DATA SUPPLIED:
== Segment start ==
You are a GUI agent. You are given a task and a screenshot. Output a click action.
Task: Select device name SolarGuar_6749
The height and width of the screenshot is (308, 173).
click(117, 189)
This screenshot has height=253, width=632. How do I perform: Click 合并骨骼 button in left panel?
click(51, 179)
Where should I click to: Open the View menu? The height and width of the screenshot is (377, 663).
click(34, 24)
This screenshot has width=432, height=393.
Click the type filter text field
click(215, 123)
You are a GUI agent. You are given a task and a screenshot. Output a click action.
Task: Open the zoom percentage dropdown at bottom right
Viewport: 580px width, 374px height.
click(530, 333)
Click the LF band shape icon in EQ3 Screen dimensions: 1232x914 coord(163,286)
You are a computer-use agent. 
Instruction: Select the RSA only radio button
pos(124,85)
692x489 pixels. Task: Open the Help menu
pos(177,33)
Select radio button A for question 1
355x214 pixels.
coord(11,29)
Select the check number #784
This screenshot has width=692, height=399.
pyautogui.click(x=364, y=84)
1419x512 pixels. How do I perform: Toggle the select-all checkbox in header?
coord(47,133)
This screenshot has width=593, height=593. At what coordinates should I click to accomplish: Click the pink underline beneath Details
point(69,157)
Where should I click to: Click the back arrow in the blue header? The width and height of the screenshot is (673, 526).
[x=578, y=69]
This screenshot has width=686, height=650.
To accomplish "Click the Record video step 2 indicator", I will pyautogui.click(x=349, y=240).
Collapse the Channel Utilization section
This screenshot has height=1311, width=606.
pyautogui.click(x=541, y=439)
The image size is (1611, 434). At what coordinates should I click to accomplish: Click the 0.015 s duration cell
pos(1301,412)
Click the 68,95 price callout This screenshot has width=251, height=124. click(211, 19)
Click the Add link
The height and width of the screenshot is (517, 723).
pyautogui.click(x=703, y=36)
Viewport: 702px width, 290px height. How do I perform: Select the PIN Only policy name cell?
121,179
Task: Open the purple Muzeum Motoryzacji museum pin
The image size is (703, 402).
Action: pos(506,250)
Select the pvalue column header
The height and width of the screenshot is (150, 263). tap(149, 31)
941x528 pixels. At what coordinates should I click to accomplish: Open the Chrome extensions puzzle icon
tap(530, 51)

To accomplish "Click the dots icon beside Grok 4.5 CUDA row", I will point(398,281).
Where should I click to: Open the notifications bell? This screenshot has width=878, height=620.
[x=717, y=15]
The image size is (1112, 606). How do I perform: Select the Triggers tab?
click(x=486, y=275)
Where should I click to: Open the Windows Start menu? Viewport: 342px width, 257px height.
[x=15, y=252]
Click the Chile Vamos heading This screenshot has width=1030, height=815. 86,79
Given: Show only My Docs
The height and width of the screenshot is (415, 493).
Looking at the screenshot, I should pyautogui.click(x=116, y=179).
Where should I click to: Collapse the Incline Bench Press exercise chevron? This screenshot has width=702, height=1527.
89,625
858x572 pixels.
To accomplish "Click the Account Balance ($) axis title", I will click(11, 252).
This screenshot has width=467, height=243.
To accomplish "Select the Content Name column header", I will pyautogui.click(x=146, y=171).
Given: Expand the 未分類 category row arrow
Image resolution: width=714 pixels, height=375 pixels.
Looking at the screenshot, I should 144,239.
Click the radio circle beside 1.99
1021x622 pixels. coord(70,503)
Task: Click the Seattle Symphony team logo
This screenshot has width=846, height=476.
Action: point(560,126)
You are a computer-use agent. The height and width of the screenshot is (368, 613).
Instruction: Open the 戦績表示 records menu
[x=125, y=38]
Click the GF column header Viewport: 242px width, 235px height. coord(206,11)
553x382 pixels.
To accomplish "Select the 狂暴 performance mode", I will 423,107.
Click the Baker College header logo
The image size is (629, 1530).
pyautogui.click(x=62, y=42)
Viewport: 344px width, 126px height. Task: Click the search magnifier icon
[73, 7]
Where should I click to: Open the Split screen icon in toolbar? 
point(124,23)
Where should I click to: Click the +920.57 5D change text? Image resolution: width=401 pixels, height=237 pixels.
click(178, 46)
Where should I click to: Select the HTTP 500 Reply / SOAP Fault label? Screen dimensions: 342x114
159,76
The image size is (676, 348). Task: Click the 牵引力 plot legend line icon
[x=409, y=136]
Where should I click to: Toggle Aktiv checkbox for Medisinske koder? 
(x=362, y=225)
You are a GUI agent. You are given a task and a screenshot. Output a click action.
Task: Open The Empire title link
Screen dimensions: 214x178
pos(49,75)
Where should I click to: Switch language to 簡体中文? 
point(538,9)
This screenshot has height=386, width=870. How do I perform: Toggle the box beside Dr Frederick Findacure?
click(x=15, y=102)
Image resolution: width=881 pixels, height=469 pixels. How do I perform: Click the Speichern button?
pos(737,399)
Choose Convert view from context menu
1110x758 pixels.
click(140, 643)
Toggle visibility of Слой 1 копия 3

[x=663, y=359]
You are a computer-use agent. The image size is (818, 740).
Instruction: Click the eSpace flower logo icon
== Segment end ==
WHAT YOU WILL DO: For the records above, give the number of lines containing the string "title" and no other words.

OUTPUT BELOW: 2